O lipedema, também conhecido como síndrome da gordura dolorosa, é uma enfermidade crônica que afeta entre 9% e 10% das mulheres adultas no Brasil, somando cerca de cinco milhões de casos. A condição, que causa depósitos de gordura desproporcionais e dor nos membros, é frequentemente confundida com obesidade e celulite.
A doença, descrita pela primeira vez na Clínica Mayo, nos Estados Unidos, em 1940, provoca inchaço e deformação bilateral nos membros, especialmente nas pernas. Especialistas apontam que a gordura do paciente com lipedema possui características distintas, gerando dor, sensibilidade ao toque e hematomas espontâneos. Em casos avançados, o quadro pode levar à limitação da mobilidade física e danos ao sistema linfático, explicou um cirurgião vascular do Hospital Israelita Albert Einstein.

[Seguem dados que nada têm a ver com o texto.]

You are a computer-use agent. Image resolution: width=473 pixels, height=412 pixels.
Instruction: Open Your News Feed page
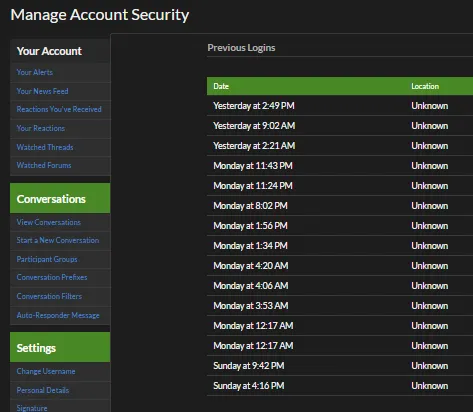click(42, 91)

Os especialistas ainda não definiram a causa exata, mas identificam influência genética em dois terços dos casos e hormônios femininos, como estrogênio e progesterona, como gatilhos. Por isso, 90% dos casos ocorrem em mulheres durante alterações hormonais, como gestação ou menopausa. Além do impacto físico, a condição pode gerar problemas emocionais, pois pacientes magras ou com perda de peso mantêm a dor e a deformação progressiva.
Atualmente, não existe um protocolo padrão para o diagnóstico do lipedema. Por isso, é fundamental a avaliação de um médico especialista, que deve analisar o histórico familiar e realizar exame físico para identificar nódulos e perda de elasticidade do tecido adiposo, distinguindo a doença da obesidade.